» Data lines:

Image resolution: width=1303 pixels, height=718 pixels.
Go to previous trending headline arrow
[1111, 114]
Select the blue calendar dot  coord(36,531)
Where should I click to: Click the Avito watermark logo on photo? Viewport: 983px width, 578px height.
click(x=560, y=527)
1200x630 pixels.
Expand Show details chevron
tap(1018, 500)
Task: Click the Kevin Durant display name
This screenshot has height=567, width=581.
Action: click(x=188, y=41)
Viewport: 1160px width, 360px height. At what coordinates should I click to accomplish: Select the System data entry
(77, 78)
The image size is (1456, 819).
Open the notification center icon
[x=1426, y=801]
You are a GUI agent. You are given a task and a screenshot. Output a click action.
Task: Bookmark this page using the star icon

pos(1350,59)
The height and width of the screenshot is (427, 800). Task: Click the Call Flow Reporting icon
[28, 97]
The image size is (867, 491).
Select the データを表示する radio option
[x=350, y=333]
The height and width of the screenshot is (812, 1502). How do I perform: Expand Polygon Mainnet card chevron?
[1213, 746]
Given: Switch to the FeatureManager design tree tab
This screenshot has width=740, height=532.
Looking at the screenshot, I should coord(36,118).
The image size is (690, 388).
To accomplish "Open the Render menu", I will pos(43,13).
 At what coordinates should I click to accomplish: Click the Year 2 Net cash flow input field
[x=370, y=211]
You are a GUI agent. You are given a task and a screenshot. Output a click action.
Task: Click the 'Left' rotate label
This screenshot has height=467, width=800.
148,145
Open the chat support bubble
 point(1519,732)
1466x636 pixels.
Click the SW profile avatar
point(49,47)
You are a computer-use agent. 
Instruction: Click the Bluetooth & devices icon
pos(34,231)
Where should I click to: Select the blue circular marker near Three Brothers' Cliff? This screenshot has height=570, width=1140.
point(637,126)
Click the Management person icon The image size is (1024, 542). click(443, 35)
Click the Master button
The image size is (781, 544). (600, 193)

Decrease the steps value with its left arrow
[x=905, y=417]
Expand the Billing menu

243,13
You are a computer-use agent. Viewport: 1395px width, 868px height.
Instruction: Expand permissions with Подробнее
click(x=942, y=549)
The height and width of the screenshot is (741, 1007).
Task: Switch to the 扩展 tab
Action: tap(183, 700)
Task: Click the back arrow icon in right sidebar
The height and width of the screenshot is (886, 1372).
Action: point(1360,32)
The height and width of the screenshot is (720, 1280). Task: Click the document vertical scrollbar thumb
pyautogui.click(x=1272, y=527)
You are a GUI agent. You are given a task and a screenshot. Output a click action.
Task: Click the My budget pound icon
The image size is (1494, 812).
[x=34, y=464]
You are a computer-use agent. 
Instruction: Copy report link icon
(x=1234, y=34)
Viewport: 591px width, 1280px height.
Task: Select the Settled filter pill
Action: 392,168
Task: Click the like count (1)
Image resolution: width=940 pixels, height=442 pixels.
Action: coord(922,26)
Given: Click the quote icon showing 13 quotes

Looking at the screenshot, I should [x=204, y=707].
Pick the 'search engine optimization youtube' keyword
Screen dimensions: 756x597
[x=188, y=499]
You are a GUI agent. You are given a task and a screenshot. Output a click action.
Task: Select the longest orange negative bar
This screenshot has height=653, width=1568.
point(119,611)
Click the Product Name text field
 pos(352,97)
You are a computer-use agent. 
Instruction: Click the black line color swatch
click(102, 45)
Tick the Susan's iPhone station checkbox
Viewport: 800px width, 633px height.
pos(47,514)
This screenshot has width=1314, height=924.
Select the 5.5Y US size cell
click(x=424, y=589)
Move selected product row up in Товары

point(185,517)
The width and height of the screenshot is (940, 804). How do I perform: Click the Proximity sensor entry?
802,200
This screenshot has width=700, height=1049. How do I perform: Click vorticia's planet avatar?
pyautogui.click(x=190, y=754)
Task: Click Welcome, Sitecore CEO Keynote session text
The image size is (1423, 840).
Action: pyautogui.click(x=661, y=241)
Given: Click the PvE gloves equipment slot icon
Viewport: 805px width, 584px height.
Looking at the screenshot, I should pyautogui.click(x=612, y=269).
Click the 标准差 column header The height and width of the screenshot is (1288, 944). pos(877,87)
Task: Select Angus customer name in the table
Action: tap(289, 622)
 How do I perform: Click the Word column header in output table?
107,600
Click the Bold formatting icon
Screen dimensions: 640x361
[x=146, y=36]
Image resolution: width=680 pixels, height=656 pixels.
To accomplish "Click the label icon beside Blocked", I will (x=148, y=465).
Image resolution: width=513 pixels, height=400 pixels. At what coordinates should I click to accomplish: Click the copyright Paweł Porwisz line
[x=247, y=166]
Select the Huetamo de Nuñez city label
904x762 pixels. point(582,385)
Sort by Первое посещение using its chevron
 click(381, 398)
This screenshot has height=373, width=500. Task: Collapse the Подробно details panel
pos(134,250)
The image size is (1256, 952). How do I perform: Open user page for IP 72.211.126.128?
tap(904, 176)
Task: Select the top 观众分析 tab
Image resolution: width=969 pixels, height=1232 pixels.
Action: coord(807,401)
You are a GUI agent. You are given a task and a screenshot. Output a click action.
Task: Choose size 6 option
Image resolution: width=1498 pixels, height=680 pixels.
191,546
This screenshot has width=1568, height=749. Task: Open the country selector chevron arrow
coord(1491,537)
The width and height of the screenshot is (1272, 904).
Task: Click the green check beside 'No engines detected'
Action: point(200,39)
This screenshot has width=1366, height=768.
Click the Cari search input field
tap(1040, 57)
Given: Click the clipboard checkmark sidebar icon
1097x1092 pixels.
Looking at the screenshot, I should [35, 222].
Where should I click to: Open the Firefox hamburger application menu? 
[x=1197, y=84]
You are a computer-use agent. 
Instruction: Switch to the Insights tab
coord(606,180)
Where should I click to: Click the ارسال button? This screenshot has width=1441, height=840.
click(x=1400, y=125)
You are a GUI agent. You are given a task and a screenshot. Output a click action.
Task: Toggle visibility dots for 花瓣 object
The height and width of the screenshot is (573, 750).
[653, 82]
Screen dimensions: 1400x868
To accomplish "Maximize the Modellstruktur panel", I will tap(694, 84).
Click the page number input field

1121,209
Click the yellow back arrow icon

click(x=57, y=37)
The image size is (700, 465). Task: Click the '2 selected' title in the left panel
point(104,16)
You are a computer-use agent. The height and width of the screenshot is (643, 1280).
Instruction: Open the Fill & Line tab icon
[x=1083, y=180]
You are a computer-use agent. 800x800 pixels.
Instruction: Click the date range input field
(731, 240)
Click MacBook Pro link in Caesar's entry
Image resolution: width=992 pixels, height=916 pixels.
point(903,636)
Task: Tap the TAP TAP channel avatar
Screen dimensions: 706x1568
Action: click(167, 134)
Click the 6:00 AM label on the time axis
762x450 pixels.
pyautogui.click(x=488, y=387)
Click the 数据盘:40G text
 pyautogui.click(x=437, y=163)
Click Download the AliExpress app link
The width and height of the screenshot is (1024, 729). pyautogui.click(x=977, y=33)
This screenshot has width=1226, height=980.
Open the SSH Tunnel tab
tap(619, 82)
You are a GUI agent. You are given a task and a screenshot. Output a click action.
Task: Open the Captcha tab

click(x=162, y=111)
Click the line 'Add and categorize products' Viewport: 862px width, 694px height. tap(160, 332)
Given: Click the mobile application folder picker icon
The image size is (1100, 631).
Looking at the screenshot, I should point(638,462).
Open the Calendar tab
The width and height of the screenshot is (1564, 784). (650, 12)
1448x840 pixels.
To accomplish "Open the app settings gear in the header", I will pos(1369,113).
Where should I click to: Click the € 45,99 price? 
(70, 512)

» Brief:
Rewrite every row from the start of the rows down to the line containing "[x=350, y=333]", requests included, adding 13 to each number in the click coordinates given as answers.

» Exercise result:
Image resolution: width=1303 pixels, height=718 pixels.
Go to previous trending headline arrow
[1124, 127]
Select the blue calendar dot  coord(49,544)
Where should I click to: Click the Avito watermark logo on photo? Viewport: 983px width, 578px height.
click(x=573, y=540)
1200x630 pixels.
Expand Show details chevron
tap(1031, 513)
Task: Click the Kevin Durant display name
This screenshot has height=567, width=581.
Action: click(x=201, y=54)
Viewport: 1160px width, 360px height. At what coordinates should I click to accomplish: Select the System data entry
(90, 91)
The image size is (1456, 819).
Open the notification center icon
[x=1439, y=814]
You are a GUI agent. You are given a task and a screenshot. Output a click action.
Task: Bookmark this page using the star icon

pos(1363,72)
The height and width of the screenshot is (427, 800). Task: Click the Call Flow Reporting icon
[41, 110]
The image size is (867, 491).
Select the データを表示する radio option
[x=363, y=346]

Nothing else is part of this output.